On Mon, Apr 20, 2026 at 09:12:55PM +0800, Honglei Huang wrote:
> From: Honglei Huang <honghuan@amd.com>
> 
> V3 of the SVM patch series for amdgpu based on the drm_gpusvm framework. 
> This revision incorporates feedback from V1, adds XNACK on GPU fault handling,
> improves code organization, and removes the XNACK off (no GPU fault) implementation
> to focus on the fault driven model that aligns with drm_gpusvm's design. 
> The implementation references extensively from xe_svm.
> 
> This patch series implements SVM support with the following design:
> 
>   1. Attributes separated from physical page management:
> 
>     - Attribute layer (amdgpu_svm_attr_tree): a driver-side interval
>       tree storing per-range SVM attributes. Managed through SET_ATTR
>       ioctl and preserved across range lifecycle events.
> 
>     - Physical page layer (drm_gpusvm ranges): managed by the
>       drm_gpusvm framework, representing HMM-backed DMA mappings
>       and GPU page table entries.
> 
>     This separation ensures attributes survive when GPU ranges are
>     destroyed (partial munmap, attribute split, GC). The fault
>     handler recreates GPU ranges from the attribute tree on demand.
> 
>   2. GPU fault driven mapping (XNACK on):
> 
>     The core mapping path is driven by GPU page faults instead of ioctls.
>     amdgpu_svm_handle_fault() looks up SVM by PASID, runs GC,
>     resolves attributes, then maps via find_or_insert -> get_pages
>     -> GPU PTE update. For unregistered addresses, default
>     attributes are derived from VMA properties automatically.
> 
>   3. MMU notifier invalidation:
> 
>     Two-phase callback: event_begin() zaps GPU PTEs and flushes
>     TLB, event_end() unmaps DMA pages. UNMAP events queue ranges
>     to GC for deferred cleanup. Non-UNMAP events (eviction) rely
>     on GPU fault to remap.
> 
>   4. Garbage collector:
> 
>     GC workqueue processes unmapped ranges: removes them
>     from drm_gpusvm and clears corresponding attributes. No
>     rebuild or restore logic, GPU fault handles recreation.
> 
> Changes since V2:
>   - Add version tittle in commit message.
>   - Fix some content mistaken.
> 
> Changes since V1:
>   - Added GPU fault handler: amdgpu_svm_handle_fault with PASID-based
>     SVM lookup, following the standard flow: garbage collector ->
>     find or insert range -> check valid -> migrate (TODO) / get_pages
>     -> GPU bind/map.
> 
>   - Removed the restore worker queue entirely. V1 had separate GC
>     and restore workers: restore workers were responsible for 
>     synchronously restore in queue stop/start cause no GPU fault support.

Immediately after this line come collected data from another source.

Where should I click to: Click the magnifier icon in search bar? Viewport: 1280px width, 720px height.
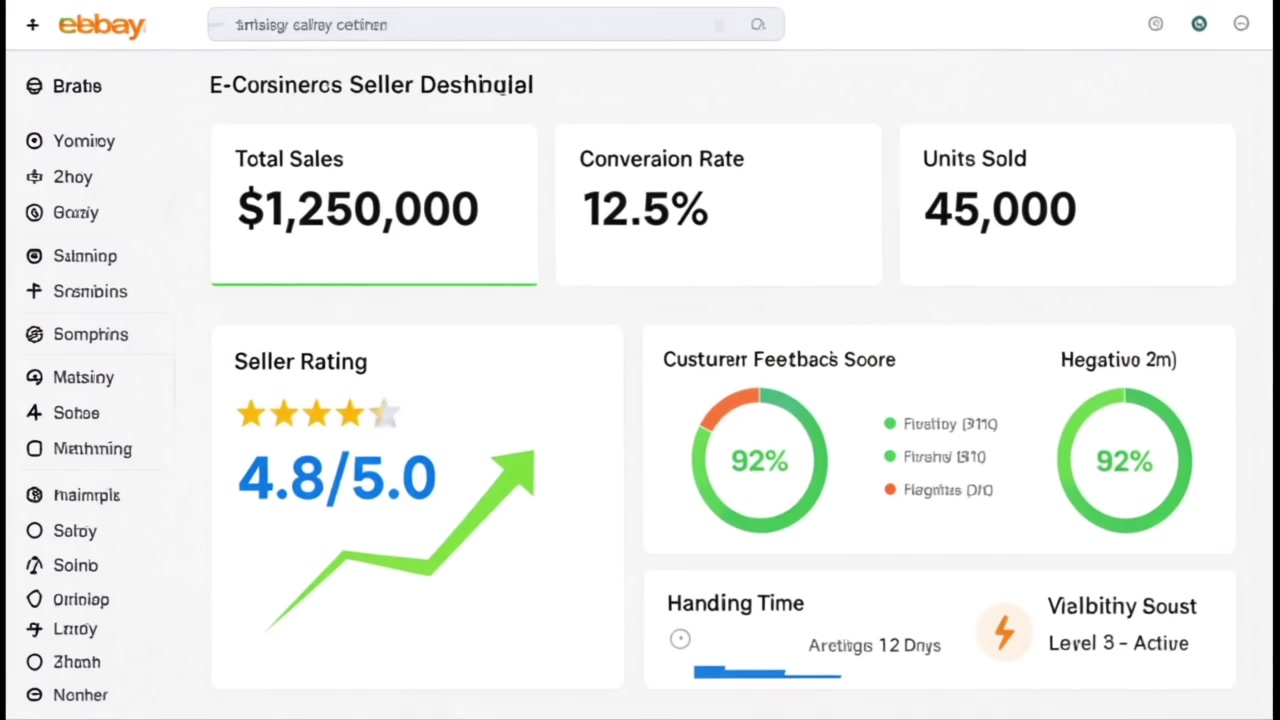pos(758,25)
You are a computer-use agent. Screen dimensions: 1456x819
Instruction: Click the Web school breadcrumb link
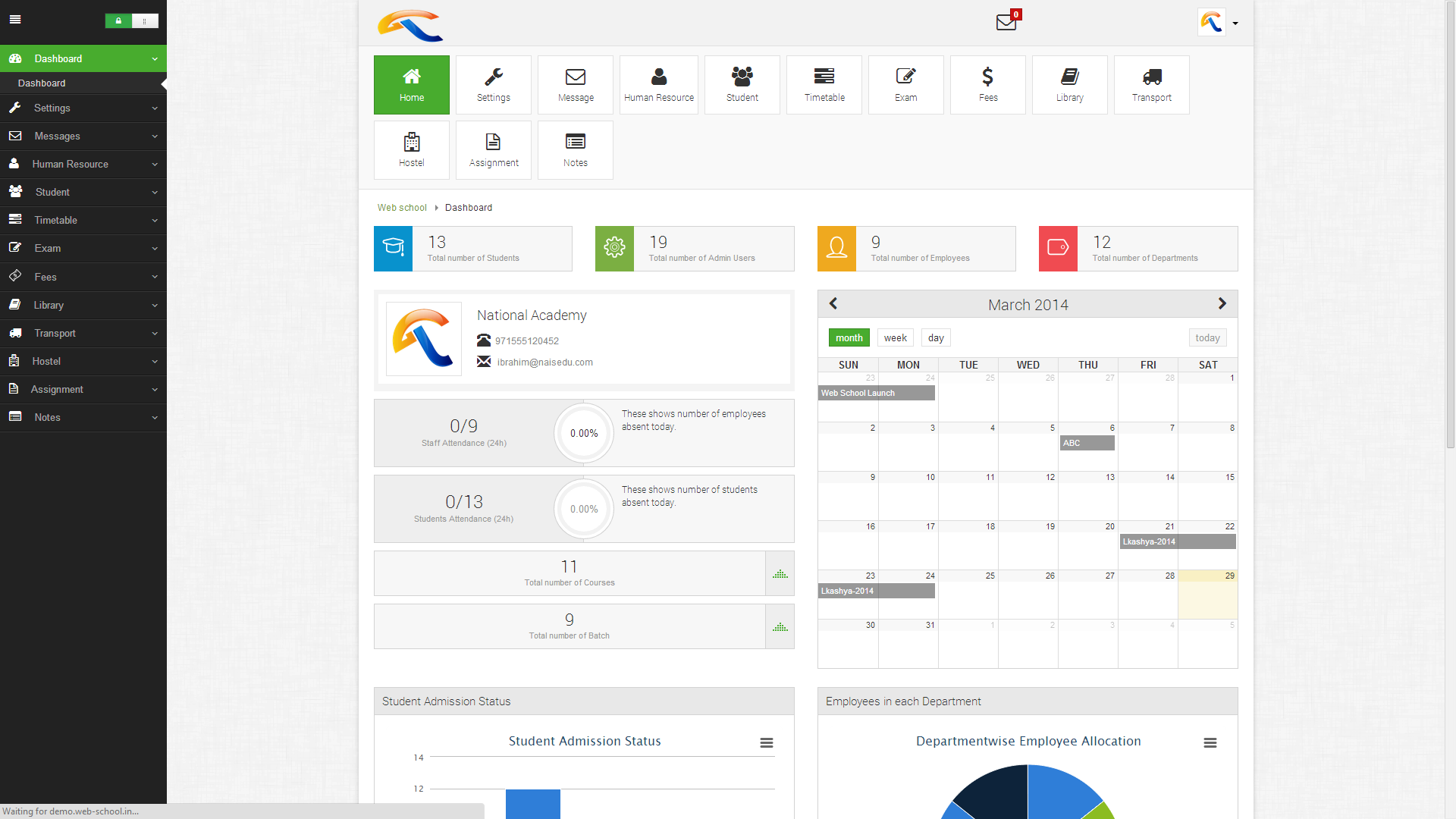click(401, 207)
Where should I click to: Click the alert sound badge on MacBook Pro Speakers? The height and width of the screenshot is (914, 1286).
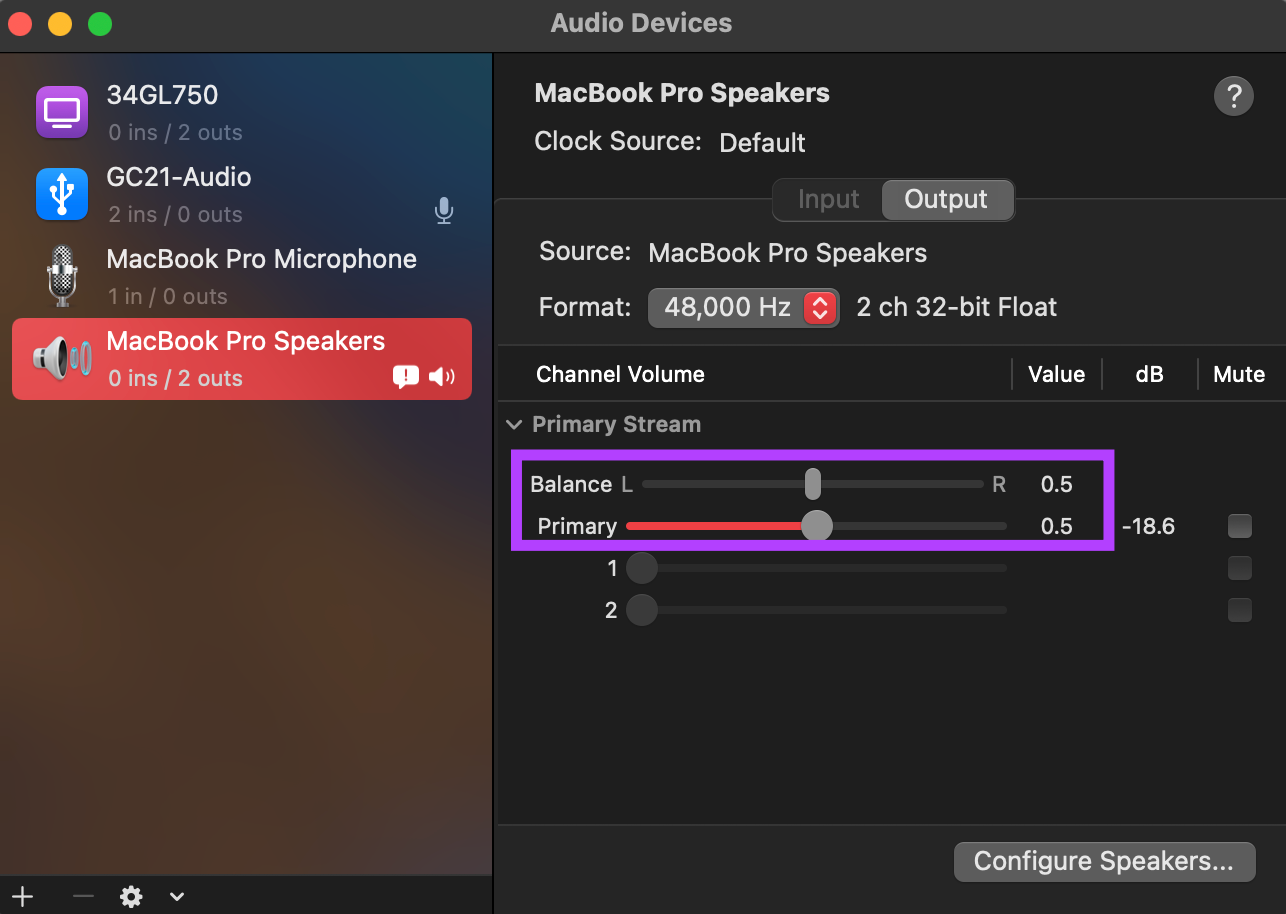tap(406, 377)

>     With XNACK on fault driven model, synchronous restore is unnecessary,
>     the GPU fault handler recreates ranges on demand. The GC worker in 
>     V2 is simplified to only discard ranges and clear their attributes, 
>     with no rebuild or restore logic. AMDGPU_SVM_FLAG_GPU_ALWAYS_MAPPED
>     support is removed as no restore worker.
> 
>   - Reworked MMU notifier callback (amdgpu_svm_range_invalidate):
>     V1 had a monolithic dispatcher with flag combinations and
>     queue ops (CLEAR_PTE/QUEUE_INTERVAL, UNMAP/RESTORE) plus
>     begin_restore() to quiesce KFD queues. V2 uses a two-phase
>     model: event_begin() zaps GPU PTEs and flushes TLB,
>     event_end() unmaps DMA pages and queues UNMAP ranges to GC.
>     Non-UNMAP events (eviction) just zap PTEs and let GPU fault
>     remap. Removed begin_restore/end_restore callbacks,
>     has_always_mapped_range() check, and NOTIFIER flag dispatch.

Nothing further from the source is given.